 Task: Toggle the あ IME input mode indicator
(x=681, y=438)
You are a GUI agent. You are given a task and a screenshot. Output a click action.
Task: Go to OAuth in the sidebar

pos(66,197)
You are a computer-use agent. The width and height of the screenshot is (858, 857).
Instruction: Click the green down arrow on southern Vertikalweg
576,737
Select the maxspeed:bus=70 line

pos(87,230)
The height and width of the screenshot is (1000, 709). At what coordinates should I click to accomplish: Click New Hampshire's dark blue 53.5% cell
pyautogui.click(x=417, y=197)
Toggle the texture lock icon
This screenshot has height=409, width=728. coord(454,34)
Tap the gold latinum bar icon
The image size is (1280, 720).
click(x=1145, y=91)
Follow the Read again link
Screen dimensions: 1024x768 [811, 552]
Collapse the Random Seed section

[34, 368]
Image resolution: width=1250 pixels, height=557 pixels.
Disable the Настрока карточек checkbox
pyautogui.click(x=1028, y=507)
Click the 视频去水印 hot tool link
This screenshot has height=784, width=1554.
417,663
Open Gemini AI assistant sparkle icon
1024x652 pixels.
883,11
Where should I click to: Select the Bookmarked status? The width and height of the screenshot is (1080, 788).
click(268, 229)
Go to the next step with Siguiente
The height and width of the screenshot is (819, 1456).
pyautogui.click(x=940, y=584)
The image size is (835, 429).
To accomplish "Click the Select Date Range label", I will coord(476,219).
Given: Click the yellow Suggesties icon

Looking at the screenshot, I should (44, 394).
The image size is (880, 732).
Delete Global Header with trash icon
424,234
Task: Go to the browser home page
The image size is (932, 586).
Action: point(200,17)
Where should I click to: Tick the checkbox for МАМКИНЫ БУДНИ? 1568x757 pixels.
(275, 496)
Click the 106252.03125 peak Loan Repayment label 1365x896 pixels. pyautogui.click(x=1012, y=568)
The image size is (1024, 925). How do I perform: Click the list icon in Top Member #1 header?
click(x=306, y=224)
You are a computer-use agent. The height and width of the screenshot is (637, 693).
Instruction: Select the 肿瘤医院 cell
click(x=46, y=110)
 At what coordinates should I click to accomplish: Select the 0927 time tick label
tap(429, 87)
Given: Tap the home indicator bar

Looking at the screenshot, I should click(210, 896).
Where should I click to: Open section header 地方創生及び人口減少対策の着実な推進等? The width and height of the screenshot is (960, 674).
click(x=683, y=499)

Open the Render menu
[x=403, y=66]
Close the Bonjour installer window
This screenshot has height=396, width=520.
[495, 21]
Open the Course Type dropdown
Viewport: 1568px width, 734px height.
=======
#### Problem
From the records above, copy out the line with "The height and width of the screenshot is (1000, 709).", the line with "Image resolution: width=1250", and every line between them, word for word.

#### Written response
The height and width of the screenshot is (1000, 709). At what coordinates should I click to accomplish: Click New Hampshire's dark blue 53.5% cell
pyautogui.click(x=417, y=197)
Toggle the texture lock icon
This screenshot has height=409, width=728. coord(454,34)
Tap the gold latinum bar icon
The image size is (1280, 720).
click(x=1145, y=91)
Follow the Read again link
Screen dimensions: 1024x768 [811, 552]
Collapse the Random Seed section

[34, 368]
Image resolution: width=1250 pixels, height=557 pixels.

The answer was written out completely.